> _WHAT YOU SHOULD DO_
What lines of the listing below contain the word "left"? Copy each of them out.

⁂

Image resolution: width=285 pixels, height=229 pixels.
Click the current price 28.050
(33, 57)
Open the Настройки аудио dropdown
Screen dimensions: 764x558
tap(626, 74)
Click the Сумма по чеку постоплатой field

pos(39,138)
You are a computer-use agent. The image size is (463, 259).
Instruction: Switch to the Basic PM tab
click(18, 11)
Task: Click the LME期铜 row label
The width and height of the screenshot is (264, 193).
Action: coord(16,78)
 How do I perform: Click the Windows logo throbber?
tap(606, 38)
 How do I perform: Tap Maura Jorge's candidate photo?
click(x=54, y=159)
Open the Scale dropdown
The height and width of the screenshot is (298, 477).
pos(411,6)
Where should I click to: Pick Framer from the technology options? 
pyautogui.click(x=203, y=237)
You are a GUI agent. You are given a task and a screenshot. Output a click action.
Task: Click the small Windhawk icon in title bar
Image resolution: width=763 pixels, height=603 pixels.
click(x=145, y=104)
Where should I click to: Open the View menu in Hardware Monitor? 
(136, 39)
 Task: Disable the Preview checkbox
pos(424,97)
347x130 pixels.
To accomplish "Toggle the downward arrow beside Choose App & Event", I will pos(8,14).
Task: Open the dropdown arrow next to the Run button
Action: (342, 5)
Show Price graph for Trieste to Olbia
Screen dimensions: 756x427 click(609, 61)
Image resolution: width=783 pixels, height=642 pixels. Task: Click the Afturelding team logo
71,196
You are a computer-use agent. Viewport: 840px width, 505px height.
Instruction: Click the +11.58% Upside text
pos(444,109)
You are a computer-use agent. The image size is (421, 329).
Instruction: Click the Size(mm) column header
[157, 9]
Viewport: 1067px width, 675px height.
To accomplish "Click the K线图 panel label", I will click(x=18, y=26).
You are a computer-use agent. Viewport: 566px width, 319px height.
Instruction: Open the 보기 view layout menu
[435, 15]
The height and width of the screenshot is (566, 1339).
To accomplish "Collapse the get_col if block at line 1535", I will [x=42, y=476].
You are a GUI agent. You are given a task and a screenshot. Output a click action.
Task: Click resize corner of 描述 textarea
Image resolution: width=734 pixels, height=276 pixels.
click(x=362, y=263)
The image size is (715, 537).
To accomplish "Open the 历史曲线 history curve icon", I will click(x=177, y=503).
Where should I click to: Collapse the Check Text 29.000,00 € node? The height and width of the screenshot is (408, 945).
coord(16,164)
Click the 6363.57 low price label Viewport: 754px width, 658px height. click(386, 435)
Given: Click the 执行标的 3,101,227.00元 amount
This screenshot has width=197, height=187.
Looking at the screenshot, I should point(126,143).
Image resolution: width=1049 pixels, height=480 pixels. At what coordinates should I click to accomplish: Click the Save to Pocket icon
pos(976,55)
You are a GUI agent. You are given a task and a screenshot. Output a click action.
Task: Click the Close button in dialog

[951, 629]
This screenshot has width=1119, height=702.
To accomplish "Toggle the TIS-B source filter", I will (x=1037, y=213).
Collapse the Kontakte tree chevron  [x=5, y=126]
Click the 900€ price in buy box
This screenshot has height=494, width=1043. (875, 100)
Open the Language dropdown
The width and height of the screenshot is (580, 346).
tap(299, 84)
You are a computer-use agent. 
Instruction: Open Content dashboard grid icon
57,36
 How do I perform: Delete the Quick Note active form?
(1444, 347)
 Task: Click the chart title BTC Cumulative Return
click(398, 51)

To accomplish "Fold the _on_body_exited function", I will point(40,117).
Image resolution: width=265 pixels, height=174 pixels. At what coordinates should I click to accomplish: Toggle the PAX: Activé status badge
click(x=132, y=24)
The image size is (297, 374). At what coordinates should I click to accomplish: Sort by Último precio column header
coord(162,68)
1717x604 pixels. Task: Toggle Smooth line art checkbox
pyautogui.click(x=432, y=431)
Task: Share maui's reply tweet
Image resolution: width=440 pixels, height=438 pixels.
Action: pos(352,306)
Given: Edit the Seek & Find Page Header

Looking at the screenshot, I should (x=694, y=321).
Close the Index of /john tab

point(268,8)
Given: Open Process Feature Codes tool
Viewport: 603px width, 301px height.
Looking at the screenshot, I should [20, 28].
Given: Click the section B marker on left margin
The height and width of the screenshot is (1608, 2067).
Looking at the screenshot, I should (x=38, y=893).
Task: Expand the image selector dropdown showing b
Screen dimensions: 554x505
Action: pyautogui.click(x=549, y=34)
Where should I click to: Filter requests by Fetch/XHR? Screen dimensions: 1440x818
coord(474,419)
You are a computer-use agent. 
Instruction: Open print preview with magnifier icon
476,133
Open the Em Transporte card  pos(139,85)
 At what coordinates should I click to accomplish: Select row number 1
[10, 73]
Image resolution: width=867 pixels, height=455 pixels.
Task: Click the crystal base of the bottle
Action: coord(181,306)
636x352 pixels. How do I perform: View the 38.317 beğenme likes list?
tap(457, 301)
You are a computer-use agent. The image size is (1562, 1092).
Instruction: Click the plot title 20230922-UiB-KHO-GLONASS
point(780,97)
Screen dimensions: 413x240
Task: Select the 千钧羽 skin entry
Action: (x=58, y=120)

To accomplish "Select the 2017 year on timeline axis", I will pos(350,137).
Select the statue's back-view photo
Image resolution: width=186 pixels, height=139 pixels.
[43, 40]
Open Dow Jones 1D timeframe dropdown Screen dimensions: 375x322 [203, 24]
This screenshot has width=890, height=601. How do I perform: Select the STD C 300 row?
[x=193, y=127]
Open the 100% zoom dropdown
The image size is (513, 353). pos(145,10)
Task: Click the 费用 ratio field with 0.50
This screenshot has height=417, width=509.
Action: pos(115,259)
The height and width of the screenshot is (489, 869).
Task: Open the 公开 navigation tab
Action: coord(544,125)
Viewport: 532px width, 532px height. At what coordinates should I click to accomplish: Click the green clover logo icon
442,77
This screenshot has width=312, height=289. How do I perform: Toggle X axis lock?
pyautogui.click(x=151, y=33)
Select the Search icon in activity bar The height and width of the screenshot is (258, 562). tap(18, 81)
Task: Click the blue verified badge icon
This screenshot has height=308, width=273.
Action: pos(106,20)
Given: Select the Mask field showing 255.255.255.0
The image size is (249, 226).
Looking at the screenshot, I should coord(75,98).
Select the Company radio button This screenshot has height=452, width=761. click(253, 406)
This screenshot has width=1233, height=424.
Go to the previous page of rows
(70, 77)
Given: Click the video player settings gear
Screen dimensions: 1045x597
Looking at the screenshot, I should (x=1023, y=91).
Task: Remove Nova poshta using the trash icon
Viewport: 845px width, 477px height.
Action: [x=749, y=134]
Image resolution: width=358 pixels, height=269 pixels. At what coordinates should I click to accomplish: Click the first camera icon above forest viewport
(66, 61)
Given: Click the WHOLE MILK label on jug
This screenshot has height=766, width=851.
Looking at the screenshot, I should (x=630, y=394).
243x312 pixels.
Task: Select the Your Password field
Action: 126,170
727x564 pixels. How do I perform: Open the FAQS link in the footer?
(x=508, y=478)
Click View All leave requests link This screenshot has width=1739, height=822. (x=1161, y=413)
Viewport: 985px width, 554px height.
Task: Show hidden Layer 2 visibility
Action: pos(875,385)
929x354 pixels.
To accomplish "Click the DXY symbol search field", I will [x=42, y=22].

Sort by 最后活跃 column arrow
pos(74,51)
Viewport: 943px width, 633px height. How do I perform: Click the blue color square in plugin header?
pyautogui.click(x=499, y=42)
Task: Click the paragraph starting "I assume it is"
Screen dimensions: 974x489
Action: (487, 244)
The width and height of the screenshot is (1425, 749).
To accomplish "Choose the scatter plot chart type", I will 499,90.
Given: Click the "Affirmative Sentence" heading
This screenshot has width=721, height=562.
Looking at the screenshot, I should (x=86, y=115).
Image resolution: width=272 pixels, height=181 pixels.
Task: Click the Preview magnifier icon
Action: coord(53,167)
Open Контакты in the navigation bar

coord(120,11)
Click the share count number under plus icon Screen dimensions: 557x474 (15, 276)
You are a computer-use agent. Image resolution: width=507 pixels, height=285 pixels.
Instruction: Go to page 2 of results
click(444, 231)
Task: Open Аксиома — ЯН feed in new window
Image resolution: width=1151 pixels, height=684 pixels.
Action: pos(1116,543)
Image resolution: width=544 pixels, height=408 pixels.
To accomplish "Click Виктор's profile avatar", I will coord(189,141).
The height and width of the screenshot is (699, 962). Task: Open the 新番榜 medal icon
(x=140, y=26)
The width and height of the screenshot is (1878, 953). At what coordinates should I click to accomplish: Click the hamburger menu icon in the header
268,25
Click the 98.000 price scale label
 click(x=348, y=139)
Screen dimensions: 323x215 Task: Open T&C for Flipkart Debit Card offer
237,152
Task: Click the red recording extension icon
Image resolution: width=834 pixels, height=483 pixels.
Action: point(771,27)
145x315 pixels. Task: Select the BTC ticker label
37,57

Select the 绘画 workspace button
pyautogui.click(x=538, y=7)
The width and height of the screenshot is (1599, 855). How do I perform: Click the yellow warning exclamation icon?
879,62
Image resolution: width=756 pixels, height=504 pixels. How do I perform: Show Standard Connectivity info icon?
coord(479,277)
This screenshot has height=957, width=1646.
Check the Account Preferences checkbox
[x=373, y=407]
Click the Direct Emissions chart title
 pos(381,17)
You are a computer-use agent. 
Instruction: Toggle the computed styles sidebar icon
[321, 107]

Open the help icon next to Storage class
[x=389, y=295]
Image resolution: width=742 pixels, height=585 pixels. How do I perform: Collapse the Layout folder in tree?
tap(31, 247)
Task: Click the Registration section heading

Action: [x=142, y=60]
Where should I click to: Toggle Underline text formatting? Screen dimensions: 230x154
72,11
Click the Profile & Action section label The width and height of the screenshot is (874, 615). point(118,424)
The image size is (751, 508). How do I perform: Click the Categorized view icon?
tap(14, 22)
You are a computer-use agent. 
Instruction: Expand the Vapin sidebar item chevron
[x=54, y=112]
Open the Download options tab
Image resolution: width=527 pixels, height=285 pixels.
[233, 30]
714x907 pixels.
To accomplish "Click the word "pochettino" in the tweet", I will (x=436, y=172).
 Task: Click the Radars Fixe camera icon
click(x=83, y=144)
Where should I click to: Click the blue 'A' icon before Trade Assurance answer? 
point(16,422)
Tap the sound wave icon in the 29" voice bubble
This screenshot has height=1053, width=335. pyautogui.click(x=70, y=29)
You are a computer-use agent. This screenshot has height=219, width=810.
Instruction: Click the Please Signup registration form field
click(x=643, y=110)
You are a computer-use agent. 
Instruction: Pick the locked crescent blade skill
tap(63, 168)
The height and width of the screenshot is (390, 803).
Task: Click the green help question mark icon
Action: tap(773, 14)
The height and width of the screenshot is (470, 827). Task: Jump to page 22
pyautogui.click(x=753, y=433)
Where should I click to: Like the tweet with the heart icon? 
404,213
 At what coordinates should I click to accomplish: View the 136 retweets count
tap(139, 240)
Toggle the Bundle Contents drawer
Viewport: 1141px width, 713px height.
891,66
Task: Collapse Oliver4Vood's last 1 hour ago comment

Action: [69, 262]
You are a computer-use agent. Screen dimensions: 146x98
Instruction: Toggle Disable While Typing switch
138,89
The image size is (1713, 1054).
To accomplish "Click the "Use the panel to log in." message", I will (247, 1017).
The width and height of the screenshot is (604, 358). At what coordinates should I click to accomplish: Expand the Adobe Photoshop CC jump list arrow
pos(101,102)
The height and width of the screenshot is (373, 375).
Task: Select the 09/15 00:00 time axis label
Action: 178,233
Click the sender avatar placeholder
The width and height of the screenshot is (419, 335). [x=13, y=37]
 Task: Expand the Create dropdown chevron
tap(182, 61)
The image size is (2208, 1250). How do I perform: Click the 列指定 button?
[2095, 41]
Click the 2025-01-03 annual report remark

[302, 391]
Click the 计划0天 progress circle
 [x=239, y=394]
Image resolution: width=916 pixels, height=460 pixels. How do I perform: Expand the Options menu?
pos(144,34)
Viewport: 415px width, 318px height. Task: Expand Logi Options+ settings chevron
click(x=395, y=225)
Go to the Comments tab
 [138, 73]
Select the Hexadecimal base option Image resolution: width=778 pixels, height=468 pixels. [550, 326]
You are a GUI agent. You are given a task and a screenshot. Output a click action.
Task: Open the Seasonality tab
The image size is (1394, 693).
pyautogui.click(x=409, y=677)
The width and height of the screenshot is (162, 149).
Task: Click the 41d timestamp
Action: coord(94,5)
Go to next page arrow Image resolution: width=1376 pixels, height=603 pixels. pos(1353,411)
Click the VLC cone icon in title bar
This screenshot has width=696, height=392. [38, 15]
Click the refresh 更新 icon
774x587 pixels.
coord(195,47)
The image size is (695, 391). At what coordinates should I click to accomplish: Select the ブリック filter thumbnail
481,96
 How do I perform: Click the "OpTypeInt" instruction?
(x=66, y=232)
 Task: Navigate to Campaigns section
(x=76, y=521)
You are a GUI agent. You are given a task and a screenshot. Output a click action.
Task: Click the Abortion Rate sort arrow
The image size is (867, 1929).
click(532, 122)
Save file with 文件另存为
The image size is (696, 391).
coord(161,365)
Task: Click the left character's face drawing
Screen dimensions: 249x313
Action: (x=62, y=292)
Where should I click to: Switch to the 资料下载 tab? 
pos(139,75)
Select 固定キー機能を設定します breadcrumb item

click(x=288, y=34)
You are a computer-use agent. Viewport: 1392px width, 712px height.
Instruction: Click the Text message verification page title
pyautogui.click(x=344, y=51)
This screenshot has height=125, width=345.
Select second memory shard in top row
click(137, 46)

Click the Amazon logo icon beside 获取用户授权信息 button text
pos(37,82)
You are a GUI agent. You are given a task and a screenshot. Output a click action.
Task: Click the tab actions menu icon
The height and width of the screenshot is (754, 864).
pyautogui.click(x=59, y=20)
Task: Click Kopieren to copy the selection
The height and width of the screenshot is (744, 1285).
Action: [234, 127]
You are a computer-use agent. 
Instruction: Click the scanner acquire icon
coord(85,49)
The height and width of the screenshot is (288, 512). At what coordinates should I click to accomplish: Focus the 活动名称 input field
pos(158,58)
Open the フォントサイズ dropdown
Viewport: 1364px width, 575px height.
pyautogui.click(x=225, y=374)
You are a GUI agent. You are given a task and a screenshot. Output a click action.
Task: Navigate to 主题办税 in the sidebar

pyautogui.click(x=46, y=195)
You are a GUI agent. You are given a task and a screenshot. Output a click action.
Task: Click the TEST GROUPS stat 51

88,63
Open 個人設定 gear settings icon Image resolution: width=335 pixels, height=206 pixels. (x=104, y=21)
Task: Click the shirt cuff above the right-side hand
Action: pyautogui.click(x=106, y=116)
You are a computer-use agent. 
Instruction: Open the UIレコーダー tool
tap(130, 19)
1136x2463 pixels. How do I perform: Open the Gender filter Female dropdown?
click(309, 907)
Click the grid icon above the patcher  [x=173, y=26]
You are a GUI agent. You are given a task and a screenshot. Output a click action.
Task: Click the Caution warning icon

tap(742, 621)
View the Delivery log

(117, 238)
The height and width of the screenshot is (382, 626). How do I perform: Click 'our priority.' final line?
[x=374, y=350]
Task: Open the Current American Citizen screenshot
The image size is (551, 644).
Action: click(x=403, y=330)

⁂

> _TASK RESULT_
Given: Click the section B marker on left margin
Task: Click the left character's face drawing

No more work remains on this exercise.